Step 3.1: Get the document of the words collection
When the user selects a choice of the autocompletion, we have to query the complete document of words in order to find the documents where the word chosen for autocompletion originated from.
db.words.find({_id:"canteen"})
which would result in a document like this:
{ "_id" : "canteen", "value" : { "documents" : [ ObjectId("553e435f20e6afc4b8aa0efb") ] } }
Step 3.2: Get the actual document
With that document, we can now either show a page with search results or, like in this case, redirect to the actual document which you can get by:
db.yourCollection.find({_id:ObjectId("553e435f20e6afc4b8aa0efb")})
Notes
While this approach may seem complicated at first (well, the mapReduce is a bit), it is actual pretty easy conceptually. Basically, you are trading real time results (which you won't have anyway unless you spend a lot of RAM) for speed. Imho, that's a good deal. In order to make the rather costly mapReduce phase more efficient, implementing Incremental mapReduce could be an approach – improving my admittedly hacked mapReduce might well be another.
Last but not least, this way is a rather ugly hack altogether. You might want to dig into elasticsearch or lucene. Those products imho are much, much more suited for what you want.
Thanks to #Markus solution, I came up with something similar with aggregations instead.

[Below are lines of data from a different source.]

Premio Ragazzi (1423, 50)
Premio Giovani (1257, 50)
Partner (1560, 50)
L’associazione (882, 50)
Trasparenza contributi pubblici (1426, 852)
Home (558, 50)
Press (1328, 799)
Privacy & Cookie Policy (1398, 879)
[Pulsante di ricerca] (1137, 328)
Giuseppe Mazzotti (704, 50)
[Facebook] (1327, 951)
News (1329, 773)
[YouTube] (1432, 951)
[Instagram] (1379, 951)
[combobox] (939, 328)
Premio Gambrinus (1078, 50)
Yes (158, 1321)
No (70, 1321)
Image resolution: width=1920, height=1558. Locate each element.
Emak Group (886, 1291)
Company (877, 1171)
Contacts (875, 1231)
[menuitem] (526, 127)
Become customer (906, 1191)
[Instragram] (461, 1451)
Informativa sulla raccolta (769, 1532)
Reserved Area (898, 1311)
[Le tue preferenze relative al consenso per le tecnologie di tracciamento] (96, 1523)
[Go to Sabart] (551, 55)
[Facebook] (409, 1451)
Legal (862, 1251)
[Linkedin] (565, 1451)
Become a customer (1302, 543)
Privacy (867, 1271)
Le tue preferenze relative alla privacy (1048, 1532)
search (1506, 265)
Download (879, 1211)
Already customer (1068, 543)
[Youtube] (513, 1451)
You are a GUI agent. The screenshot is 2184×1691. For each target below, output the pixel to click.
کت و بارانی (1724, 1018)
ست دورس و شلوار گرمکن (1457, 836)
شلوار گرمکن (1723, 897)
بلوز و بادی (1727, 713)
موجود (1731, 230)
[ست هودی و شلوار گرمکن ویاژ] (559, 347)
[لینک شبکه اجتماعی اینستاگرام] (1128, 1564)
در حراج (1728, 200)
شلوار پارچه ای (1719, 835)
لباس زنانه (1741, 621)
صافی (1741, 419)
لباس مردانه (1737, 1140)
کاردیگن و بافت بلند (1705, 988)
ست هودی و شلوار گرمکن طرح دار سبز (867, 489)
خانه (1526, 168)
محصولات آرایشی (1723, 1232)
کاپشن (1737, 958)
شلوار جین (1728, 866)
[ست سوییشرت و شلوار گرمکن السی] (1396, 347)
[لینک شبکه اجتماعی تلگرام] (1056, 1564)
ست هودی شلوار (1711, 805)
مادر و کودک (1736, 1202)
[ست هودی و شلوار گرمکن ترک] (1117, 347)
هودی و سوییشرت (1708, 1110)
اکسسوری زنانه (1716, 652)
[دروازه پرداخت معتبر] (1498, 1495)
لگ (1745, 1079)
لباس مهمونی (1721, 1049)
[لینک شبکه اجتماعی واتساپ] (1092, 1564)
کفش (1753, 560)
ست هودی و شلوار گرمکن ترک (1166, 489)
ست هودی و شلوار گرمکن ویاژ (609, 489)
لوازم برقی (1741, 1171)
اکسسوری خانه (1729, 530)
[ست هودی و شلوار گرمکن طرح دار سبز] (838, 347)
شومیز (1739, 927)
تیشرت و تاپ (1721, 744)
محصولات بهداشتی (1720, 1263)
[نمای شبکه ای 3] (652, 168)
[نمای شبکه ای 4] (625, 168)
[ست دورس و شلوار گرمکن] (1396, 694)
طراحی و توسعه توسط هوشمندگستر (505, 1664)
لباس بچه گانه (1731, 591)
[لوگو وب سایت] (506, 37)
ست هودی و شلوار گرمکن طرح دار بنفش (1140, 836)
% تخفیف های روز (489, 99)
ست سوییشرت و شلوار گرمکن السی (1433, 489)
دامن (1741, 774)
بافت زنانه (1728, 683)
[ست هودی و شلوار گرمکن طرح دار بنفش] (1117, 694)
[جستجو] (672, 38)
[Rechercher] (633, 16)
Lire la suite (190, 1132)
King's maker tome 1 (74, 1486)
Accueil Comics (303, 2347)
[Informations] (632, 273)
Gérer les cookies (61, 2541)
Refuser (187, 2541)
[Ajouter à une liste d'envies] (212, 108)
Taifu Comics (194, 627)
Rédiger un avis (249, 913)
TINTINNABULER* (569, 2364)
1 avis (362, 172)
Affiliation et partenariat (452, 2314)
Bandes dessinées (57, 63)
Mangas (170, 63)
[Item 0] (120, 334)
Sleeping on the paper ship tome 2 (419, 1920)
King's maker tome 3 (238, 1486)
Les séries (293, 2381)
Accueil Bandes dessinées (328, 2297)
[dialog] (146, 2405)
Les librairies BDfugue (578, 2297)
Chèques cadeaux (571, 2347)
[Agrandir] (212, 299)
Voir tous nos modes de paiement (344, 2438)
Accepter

Knowing that map-reduce are flagged as deprecated for later versions.
const { MongoDBNamespace, Collection } = require('mongodb')
//.replace(/(\b(\w{1,3})\b(\W|$))/g,'').split(/\s+/).join(' ')
const routine = `function (text) {
const stopwords = ['the', 'this', 'and', 'or', 'id']
text = text.replace(new RegExp('\\b(' + stopwords.join('|') + ')\\b', 'g'), '')
text = text.replace(/[;,.]/g, ' ').trim()
return text.toLowerCase()
}`
// If the pipeline includes the $out operator, aggregate() returns an empty cursor.
const agg = [
{
$match: {
a: true,
d: false,
},
},
{
$project: {
title: 1,
desc: 1,
},
},
{
$replaceWith: {
_id: '$_id',
text: {
$concat: ['$title', ' ', '$desc'],
},
},
},
{
$addFields: {
cleaned: {
$function: {
body: routine,
args: ['$text'],
lang: 'js',
},
},
},
},
{
$replaceWith: {
_id: '$_id',
text: {
$trim: {
input: '$cleaned',
},
},
},
},
{
$project: {
words: {
$split: ['$text', ' '],
},
qt: {
$const: 1,
},
},
},
{
$unwind: {
path: '$words',
includeArrayIndex: 'id',
preserveNullAndEmptyArrays: true,
},
},
{
$group: {
_id: '$words',
docs: {
$addToSet: '$_id',
},
weight: {
$sum: '$qt',
},
},
},
{
$sort: {
weight: -1,
},
},
{
$limit: 100,
},
{
$out: {
db: 'listings_db',
coll: 'words',
},
},
]
// Closure for db instance only
/**
*
* #param { MongoDBNamespace } db
*/
module.exports = function (db) {
/** #type { Collection } */
let collection
/**
* Runs the aggregation pipeline
* #return {Promise}
*/
this.refreshKeywords = async function () {
collection = db.collection('listing')
// .toArray() to trigger the aggregation
// it returns an empty curson so it's fine
return await collection.aggregate(agg).toArray()
}
}
Please check for very minimal changes for your convenience.